- **The problem**
For the listing that follows, give again exactly the lines from the one with "SCARICA EPIC QUEST GRATIS (344, 2309)" to the one with "Eventi (248, 267)", including both.

- **Input records**
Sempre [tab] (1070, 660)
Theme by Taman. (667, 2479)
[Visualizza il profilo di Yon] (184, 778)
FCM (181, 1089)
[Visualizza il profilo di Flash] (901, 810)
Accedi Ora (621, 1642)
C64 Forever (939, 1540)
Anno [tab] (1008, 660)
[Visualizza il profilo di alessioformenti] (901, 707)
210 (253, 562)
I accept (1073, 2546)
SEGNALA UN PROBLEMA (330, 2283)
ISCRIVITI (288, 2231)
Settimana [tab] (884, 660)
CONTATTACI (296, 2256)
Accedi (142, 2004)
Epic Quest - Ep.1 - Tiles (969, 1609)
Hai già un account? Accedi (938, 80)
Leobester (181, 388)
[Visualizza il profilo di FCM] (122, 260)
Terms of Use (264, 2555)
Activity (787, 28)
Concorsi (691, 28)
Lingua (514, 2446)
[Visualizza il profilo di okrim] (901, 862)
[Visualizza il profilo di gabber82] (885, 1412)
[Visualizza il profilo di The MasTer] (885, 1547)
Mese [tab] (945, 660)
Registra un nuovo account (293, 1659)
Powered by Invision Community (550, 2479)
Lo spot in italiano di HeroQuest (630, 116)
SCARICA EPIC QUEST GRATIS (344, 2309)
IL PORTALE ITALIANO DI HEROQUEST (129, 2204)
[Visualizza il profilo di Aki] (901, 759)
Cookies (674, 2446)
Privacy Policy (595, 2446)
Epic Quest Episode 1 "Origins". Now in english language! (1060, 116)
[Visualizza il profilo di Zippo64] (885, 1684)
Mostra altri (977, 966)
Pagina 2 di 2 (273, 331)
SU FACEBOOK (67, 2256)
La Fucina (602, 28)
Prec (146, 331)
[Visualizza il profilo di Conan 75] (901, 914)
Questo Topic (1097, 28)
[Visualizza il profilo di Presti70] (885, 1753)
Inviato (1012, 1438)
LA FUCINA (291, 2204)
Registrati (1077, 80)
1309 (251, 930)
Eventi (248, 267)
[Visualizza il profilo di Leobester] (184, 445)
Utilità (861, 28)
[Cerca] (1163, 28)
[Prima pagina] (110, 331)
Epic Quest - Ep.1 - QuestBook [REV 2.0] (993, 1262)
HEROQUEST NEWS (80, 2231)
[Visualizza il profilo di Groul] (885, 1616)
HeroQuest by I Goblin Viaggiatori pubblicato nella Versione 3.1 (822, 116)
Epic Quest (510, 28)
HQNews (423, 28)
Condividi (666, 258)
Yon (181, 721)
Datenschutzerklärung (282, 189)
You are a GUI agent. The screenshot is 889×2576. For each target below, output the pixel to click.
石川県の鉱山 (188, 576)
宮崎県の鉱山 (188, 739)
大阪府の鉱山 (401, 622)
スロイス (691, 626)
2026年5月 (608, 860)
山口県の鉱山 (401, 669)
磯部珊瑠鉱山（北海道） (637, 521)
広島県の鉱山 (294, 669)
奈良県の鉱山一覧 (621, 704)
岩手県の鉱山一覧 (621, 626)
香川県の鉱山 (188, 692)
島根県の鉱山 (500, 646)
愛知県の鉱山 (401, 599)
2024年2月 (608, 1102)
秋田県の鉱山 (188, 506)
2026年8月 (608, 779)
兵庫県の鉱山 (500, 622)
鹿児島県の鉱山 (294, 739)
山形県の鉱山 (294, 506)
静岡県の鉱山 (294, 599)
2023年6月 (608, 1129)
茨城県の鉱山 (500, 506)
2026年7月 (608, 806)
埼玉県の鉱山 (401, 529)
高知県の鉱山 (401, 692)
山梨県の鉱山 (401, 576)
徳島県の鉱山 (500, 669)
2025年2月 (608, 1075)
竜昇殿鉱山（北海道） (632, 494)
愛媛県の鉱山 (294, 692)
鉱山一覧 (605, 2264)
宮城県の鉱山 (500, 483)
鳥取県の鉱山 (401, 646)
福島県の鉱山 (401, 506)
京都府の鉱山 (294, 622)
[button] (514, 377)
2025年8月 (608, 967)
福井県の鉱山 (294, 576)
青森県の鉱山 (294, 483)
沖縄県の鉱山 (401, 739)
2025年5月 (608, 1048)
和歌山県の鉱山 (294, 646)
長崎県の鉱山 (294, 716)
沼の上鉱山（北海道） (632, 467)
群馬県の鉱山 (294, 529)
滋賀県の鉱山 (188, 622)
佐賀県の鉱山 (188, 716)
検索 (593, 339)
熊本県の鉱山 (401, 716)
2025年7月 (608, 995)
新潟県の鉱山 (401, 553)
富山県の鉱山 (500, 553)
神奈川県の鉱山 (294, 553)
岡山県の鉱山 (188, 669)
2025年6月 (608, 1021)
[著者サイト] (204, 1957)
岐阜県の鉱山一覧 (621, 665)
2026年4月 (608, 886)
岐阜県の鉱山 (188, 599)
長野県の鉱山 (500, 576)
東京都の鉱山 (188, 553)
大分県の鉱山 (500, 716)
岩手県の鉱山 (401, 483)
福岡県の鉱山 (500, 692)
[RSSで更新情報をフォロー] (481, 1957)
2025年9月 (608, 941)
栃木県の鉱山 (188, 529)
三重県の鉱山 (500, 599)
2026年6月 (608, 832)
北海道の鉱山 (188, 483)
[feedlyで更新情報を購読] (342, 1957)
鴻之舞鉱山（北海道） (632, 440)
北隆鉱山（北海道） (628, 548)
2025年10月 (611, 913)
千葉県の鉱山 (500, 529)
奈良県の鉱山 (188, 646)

- **Solution to this task**
SCARICA EPIC QUEST GRATIS (344, 2309)
IL PORTALE ITALIANO DI HEROQUEST (129, 2204)
[Visualizza il profilo di Aki] (901, 759)
Cookies (674, 2446)
Privacy Policy (595, 2446)
Epic Quest Episode 1 "Origins". Now in english language! (1060, 116)
[Visualizza il profilo di Zippo64] (885, 1684)
Mostra altri (977, 966)
Pagina 2 di 2 (273, 331)
SU FACEBOOK (67, 2256)
La Fucina (602, 28)
Prec (146, 331)
[Visualizza il profilo di Conan 75] (901, 914)
Questo Topic (1097, 28)
[Visualizza il profilo di Presti70] (885, 1753)
Inviato (1012, 1438)
LA FUCINA (291, 2204)
Registrati (1077, 80)
1309 (251, 930)
Eventi (248, 267)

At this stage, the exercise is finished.